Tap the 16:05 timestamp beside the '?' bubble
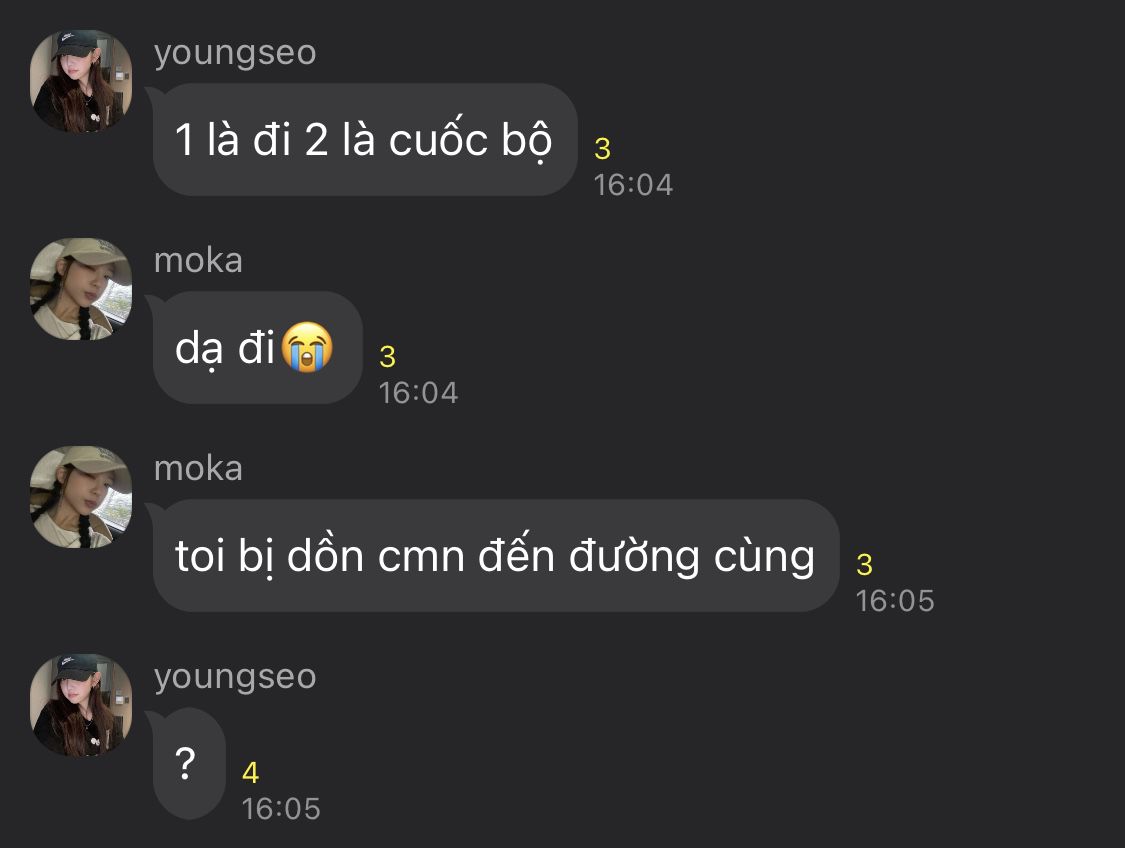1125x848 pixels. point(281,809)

....

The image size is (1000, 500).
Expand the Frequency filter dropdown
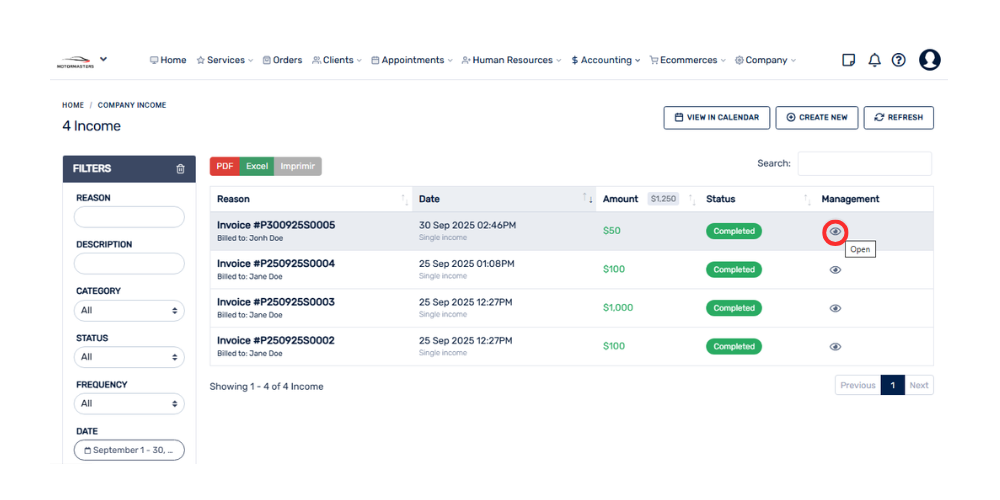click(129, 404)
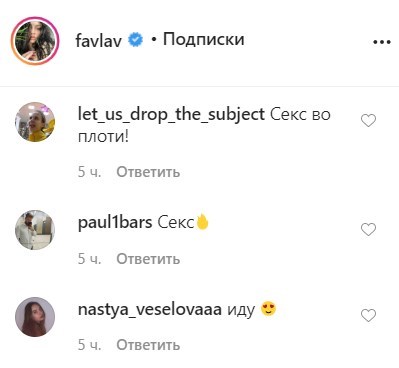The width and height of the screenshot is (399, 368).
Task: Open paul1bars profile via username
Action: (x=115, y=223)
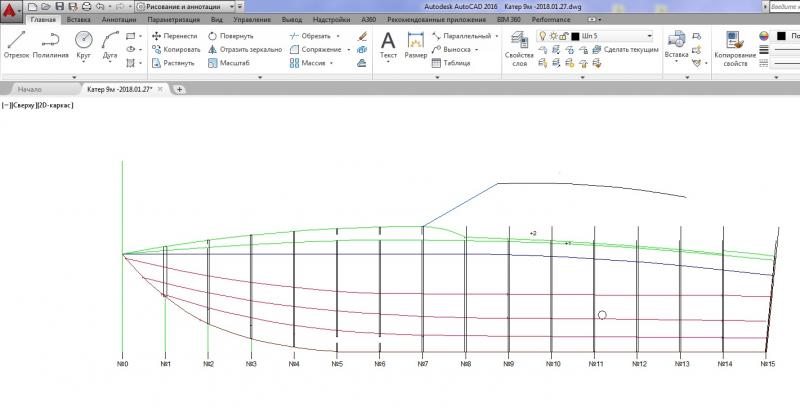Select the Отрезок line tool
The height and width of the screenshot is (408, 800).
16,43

....

- _What you are asked to do_: Please copy the items from the line that contains "The image size is (1000, 500)." through the line that contains "Select the Отрезок line tool", including both of those lines. Leave the pictures out.

- _Task output_:
The image size is (1000, 500).
Expand the Frequency filter dropdown
click(129, 404)
The width and height of the screenshot is (399, 368).
Task: Open paul1bars profile via username
Action: (x=115, y=223)
Select the Отрезок line tool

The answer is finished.